Floating aging experiments involve placing lithium-ion capacitors under a constant voltage and constant charging to simulate the operating conditions in which lithium-ion capacitors are placed during actual use or long-term storage. Through floating charging over a long period of time, changes in parameters such as the leakage current, capacitance loss, and internal resistance of lithium-ion capacitors can be observed, and their performance and lifetime performance can be assessed accordingly. The research in the literature [14] examines the application of several accelerated aging tests to track the progression of aging and to identify and contrast the underlying aging mechanisms through a postmortem examination. The experiments that were executed used floating aging. At either high or low terminal voltages, Song et al.’s [27] floating aging tests on commercial LICs were sped up by high temperatures. In a high greenhouse, separate aging conditions of 4 V and 2.6 V were set to speed up aging.
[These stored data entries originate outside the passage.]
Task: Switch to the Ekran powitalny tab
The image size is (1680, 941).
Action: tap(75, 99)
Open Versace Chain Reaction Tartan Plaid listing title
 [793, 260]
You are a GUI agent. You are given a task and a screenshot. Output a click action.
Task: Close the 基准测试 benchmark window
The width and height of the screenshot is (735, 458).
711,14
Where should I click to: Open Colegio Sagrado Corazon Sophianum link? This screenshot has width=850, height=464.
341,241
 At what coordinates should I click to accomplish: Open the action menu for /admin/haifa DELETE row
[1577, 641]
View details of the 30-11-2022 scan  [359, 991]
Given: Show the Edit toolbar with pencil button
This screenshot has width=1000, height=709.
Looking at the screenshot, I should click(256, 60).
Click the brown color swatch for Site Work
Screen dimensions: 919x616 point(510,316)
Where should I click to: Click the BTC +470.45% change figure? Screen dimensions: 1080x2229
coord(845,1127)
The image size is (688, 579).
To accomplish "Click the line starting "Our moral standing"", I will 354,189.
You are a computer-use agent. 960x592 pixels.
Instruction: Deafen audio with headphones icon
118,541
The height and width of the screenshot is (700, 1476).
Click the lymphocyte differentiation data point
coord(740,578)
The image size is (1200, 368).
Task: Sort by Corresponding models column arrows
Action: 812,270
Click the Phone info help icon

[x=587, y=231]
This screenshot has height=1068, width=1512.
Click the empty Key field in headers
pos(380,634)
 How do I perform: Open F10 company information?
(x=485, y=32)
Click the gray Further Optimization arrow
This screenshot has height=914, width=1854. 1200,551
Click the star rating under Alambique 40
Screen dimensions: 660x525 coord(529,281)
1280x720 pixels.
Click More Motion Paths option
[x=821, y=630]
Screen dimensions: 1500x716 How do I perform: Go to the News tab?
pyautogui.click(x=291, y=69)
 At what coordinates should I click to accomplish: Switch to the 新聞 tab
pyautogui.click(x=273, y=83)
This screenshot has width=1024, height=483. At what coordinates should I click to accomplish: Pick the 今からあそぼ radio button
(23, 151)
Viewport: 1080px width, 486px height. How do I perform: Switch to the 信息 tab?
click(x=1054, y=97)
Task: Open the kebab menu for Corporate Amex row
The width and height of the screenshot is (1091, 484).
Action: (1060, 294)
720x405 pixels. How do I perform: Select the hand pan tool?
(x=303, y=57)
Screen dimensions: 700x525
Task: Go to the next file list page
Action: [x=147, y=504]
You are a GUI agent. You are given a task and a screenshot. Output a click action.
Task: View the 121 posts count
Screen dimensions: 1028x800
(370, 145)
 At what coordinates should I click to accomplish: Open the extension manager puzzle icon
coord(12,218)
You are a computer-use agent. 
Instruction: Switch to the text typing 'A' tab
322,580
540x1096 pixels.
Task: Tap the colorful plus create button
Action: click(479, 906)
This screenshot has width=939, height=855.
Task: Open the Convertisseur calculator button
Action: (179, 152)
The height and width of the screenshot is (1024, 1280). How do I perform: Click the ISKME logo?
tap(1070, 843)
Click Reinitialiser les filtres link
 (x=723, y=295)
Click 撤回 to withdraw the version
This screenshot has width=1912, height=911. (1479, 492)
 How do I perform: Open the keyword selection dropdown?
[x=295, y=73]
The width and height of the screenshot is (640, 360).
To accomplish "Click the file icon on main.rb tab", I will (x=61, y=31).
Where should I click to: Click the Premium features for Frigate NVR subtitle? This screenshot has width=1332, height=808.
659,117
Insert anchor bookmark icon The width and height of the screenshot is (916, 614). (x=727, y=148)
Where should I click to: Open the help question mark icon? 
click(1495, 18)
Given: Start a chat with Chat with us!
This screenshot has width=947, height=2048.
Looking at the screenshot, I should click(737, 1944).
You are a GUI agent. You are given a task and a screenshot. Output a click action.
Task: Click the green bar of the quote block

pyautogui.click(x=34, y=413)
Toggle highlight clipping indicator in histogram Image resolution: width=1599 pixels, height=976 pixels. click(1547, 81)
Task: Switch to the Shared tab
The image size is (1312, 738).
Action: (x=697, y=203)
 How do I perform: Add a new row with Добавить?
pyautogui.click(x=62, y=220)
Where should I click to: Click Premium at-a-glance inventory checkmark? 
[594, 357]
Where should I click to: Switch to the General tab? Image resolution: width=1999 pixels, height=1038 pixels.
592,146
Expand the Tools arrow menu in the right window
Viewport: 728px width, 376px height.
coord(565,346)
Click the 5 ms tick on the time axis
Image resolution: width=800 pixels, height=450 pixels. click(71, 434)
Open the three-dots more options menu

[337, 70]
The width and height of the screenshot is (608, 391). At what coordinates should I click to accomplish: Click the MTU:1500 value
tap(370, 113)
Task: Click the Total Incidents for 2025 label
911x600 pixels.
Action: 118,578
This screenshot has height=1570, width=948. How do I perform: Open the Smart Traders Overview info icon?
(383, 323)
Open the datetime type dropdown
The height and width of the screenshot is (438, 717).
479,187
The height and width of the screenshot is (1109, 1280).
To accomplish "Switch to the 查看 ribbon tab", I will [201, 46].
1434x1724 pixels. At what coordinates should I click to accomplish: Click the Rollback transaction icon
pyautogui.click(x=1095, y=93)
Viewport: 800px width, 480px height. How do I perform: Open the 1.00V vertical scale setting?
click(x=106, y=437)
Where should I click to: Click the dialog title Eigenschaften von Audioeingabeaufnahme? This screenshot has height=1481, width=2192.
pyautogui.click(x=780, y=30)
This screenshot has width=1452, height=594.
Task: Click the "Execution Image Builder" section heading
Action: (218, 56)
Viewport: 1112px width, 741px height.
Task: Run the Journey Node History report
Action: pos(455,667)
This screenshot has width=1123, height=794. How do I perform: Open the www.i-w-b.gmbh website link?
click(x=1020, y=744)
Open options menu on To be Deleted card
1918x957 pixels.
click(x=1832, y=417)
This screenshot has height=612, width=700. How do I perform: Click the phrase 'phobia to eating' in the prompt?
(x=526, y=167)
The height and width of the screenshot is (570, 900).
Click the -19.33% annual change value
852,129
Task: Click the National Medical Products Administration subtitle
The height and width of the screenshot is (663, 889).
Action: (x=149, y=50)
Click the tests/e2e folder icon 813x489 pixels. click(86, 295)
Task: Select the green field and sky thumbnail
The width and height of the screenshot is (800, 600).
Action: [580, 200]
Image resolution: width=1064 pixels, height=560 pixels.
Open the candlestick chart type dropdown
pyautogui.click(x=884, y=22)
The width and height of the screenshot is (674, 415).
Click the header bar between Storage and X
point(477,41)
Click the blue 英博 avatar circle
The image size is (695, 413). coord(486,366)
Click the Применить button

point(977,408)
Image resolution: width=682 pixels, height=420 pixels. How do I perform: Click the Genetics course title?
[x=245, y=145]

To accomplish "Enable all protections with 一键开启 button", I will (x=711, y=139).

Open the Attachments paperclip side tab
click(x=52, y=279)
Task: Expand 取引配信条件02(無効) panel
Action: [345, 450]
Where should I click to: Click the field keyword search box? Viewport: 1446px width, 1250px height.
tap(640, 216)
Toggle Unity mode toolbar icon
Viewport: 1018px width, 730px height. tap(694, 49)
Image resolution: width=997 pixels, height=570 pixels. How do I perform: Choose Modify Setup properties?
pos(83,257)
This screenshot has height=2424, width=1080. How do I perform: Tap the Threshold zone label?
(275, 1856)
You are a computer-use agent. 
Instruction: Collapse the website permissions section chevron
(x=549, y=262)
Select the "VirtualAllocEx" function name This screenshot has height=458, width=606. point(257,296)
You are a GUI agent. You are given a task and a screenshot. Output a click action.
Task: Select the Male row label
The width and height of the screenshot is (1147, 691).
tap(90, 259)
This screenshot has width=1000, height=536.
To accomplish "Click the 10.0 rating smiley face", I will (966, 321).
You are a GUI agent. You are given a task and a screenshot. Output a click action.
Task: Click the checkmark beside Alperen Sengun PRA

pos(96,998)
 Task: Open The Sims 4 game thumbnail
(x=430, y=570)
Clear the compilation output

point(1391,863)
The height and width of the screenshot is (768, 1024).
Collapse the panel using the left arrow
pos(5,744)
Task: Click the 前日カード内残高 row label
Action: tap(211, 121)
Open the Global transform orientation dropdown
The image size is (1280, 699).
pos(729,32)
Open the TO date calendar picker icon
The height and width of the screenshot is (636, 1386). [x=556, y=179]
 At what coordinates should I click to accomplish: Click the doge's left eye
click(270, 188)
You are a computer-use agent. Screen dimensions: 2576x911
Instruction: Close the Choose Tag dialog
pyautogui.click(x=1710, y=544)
4. Lifetime Models and Prediction Methods

4.1. Lifetime Model

Aging assessment, also known as State of Health (SoH) monitoring, is a type of condition evaluation that is required to guarantee the secure and long-lasting operation of LIC systems [28]. The two primary signs of LIC aging are an increase in Equivalent Series Resistance (ESR) and a decrease in capacitance. These are frequently used to denote the conclusion of the life cycle of an LIC.
A 20 percent drop in capacity or a 100 percent rise in ESR are typical conditions. Modeling the life cycle of LICs is crucial for predicting the life of the capacitors. The life prediction of LICs is the process of estimating and predicting their useful life.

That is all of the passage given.